FIELD OF THE INVENTION
The invention relates to the field of Boiler tubes. In particular, the invention
relates to dynamic displacement measurement on boiler tubes. More particularly,
the invention relates to a device for dynamic multidimensional/tri-axial
displacement measurement of boiler tubes in a Boiler with Linear Variable
Differential Transformers (LVDTs).
BACKGROUND OF THE INVENTION
Fossil fuels is expected to remain the primary energy source for electric power
generation for the foreseeable future, and coal is the principal fossil fuel of
power generation. Coal may continue to remain an essential energy source
during the 21st century and even in the 22nd century due to its low cost and wide
availability. However, given that coal-fired power plants represent one of the
largest producers of CO2 emissions, it is prudent in pursuance to the public
policy to aim at early development and application of clean technologies for coal
utilization in high efficiency power cycles.

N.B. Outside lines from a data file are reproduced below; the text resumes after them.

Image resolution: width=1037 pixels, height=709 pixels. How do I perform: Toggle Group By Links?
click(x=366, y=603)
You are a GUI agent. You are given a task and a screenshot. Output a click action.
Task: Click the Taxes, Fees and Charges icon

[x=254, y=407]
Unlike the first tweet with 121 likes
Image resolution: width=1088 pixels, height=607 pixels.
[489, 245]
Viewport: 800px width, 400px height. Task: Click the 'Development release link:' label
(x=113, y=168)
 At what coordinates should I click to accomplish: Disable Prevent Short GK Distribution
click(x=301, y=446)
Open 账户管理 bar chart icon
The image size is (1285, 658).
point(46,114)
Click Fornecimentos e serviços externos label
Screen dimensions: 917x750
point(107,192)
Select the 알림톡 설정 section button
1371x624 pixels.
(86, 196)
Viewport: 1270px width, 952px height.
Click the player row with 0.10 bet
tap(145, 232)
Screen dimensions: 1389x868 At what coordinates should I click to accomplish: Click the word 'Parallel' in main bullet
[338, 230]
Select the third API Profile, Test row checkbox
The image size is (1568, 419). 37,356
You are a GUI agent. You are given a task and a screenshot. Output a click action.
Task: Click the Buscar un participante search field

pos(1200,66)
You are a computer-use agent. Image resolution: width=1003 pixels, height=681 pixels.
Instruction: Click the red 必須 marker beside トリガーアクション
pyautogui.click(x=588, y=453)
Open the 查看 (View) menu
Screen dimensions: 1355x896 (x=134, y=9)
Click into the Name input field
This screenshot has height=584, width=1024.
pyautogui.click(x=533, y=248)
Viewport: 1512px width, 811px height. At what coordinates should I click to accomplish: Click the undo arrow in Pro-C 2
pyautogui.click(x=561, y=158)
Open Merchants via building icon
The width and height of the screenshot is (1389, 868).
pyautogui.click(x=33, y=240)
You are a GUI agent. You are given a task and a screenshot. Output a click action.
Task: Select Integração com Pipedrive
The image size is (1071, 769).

The power industry has progressively
improved power plant designs to meet increasingly stringent limits for air

pollution. New coal plants today are cleaner and more efficient than plants built
in the past. CFBC, as an alternative to pulverized coal combustion (PCC), uses a
fluidized bed, an apparatus that mixes coal and air with a sorbent such as
limestone during the combustion process, to facilitate more effective chemical
reactions and heat transfer. In a fluidized-bed combustor, combustion occurs
when the mixture of fuel, a sorbent and fuel ash particles is suspended by using
a continuous stream of primary combustion air to create turbulence in the bed.
The gas cushion between the solids allows the particles to move freely, giving
the bed a liquid-like (fluidized) characteristic. Due to the turbulence within the
fluidized chamber, steam tubes (carrying high temperature steam) inside
chamber are subjected to displacement and vibration. Occurrence of steam tubes
failure is a matter of concern. To measure tri-axial displacement of the tubes due
to the turbulence created inside the chamber, an attempt is made with the
present invention. Standard LVDTs are used for measuring the displacement.
The linear variable differential transformer (LVDT) is a type of electrical
transformer used for measuring linear displacement position.
LVDTs are standard unidirectional displacement measurement sensors used for
boiler tube displacement measurement and vibration analysis.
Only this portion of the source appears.